§ Texto de la página
::::

En Génesis 1, 3 leemos: «Dijo Dios: “Hágase la luz”, y la luz se hizo». Es el lenguaje demiúrgico de los dioses. En los mitos cosmogónicos solemos encontrar este mitema, el de las deidades que crean nombrando. Los pueblos antiguos se hallaban muy cerca de esta concepción y, por tanto, estaban convencidos de que el verbo humano tenía esencia sagrada, así pues, al nombrar recreábamos y resonábamos con alguna suerte de fonética divina cuyo eco se presentía en los himnos sagrados.
Con el paso de los siglos nos fuimos alejando de tal concepción, y el habla vino a ser menos ejecutiva y más enunciativa, también más secular. El verbo dejó de tener aquella aureola hierática y se hizo sintaxis pragmática. Perdió una dimensión simbólica en la que habitaba cierto misterio que facultaba el prodigio para ganar otra en que las palabras señalan, casi sin ambages, el mundo. Nuestro lenguaje es ya poco indiciario.
Podría afirmarse que un estadio de dicho viaje es el de la pornografía verbal, antípoda del sigilo discursivo. No ha quedado casi ni un resquicio para velar la semiosis y la comprensión. Todo lo decimos y lo publicamos, desde lo que pensamos o sentimos a lo que hacemos, por insignificante que sea para los otros. Hay que desnudar la palabra sin pudor. ¿Para qué insinuar y jugar con los sentidos si podemos ser simples y directos? Por supuesto, son generalizaciones y, como tales, encierran algo de falsedad e imprecisión…
En todo caso, nos hemos alejado del misterio, del prodigio y de lo simbólico. A pesar de ello, seguimos sintiendo atracción por aquel lenguaje enigmático de los demiurgos. Pocas frases modernas concitan tanto interés como el parágrafo séptimo del Tractatus, de Wittgenstein, o la apocalíptica afirmación sobre la educación del exrector de Harvard Derek Bok, o la anfibológica sentencia final del príncipe Hamlet. El enigma es fecundo y otorga al verbo una potestad creadora, quizás ya muy distante del «fiat lux» genésico, pero aún próxima a la generación de un sentido vital por medio de las palabras, como hizo Gandhi.

::::

§ Material proporcionado
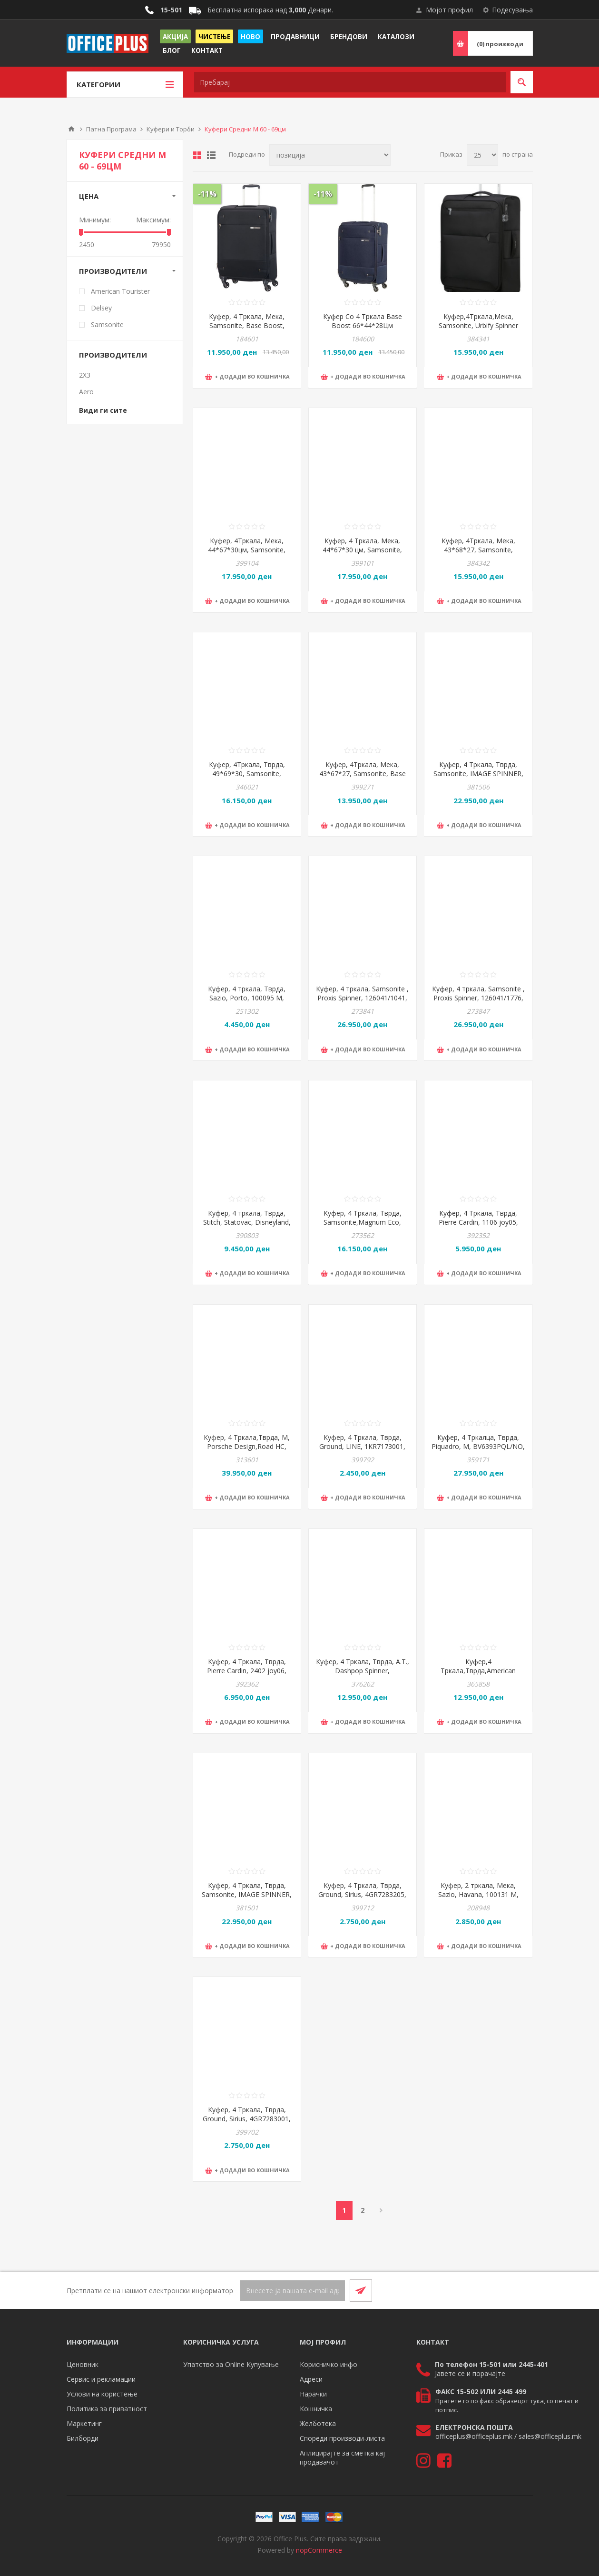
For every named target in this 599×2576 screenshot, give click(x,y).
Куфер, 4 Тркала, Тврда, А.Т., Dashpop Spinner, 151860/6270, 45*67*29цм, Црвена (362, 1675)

::::

§ Consigna A
Según el texto sobre el lenguaje, ¿de qué estaban convencidos los pueblos antiguos?
§ Consigna B
Reproduce, por favor, el fragmento del texto sobre el lenguaje que comienza con las palabras que contienen "En Génesis 1, 3" y termina con "los himnos sagrados.".
El listado no hace falta para lo que se pide.

§ Respuesta A
De que el verbo humano tenía esencia sagrada.

§ Respuesta B
En Génesis 1, 3 leemos: «Dijo Dios: “Hágase la luz”, y la luz se hizo». Es el lenguaje demiúrgico de los dioses. En los mitos cosmogónicos solemos encontrar este mitema, el de las deidades que crean nombrando. Los pueblos antiguos se hallaban muy cerca de esta concepción y, por tanto, estaban convencidos de que el verbo humano tenía esencia sagrada, así pues, al nombrar recreábamos y resonábamos con alguna suerte de fonética divina cuyo eco se presentía en los himnos sagrados.